### REQUIRED ACTION
Summarize the interview excerpt about the Crowdcube and Seedrs merger in three sentences.

### PASSAGE FOR REVIEW
"""

Kelisky continues: “The driving force in many ways was the recognition that the value of scale and being on the front foot as we could see the picture of the landscape changing and demanding more.”

What impact did Covid-19 have on this deal?

Kelisky said: “Covid in some ways interrupted the conversations briefly while we each focused on our Covid defence plans as the economy was impacted by the pandemic.”

“And those defence plans that we each put in place when we met again several months later had actually overperformed, so we were now in a situation where we were in conversations, both happy about our own progress, reaffirmed about the strategic rationale and actually wanting to accelerate.”

Mergers can be political. With Crowdcube investors owning 60 per cent of the company, won’t Crowdcube executives take all the top jobs?

Westlake said: "There is a bunch of stuff that we’re unable to make decisions on because of the CMA process. But actually the top jobs is one area where we have been able to plan ahead.”

“The top team is already decided and there is a roughly equal split between Seedrs current executives and Crowdcube current executives. And weirdly, it has been a really nice fit.”

Westlake points out that Seedrs has a number of key positions, like chief investment officer, which Crowdcube doesn’t and vice versa.

Will there be job losses, given there is likely to be some duplication of some roles?

Westlake: “It is not something that we have been able to plan that far ahead. We are limited to what the CMA allows us to do. We haven’t been able to go to that level of detail yet.”

In the merger announcement, you talk about improving customer experience and launching new products. Can you shed some light on this?

Westlake said: “One obvious way of improving customer experience is right now we know for sure there is an overlap between investors who use Crowdcube and investors who use Seedrs.

“People will have a portfolio on Crowdcube and they will have a portfolio on Seedrs. On one platform clearly you will have a combined portfolio and all of your investments and you will be able to track those investments and they will all be in one platform. So that will be a much easier and much slicker experience for investors.”

Westlake adds: “The other area that is really interesting for both of us is we both had a lot of interest in secondary markets, in creating liquidity for companies and for investors and we both think there is a massive opportunity to deliver fantastic customer experiences in that area. That is definitely an area we will be working on together.”

"""

### PROVIDED MATERIAL
"""

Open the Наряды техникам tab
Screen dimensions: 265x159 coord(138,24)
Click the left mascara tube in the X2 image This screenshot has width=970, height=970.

"""

### REPLY TO THE TASK
Covid briefly interrupted the merger talks, but both companies' defence plans overperformed, and they came back reaffirmed about the strategic rationale and wanting to accelerate. The top team has already been decided, with a roughly equal split between current Seedrs and Crowdcube executives, but possible job losses have not been planned that far ahead because the CMA process limits what the companies can do. Planned improvements include bringing investors' Crowdcube and Seedrs portfolios together on one platform and working jointly on secondary markets to create liquidity for companies and investors.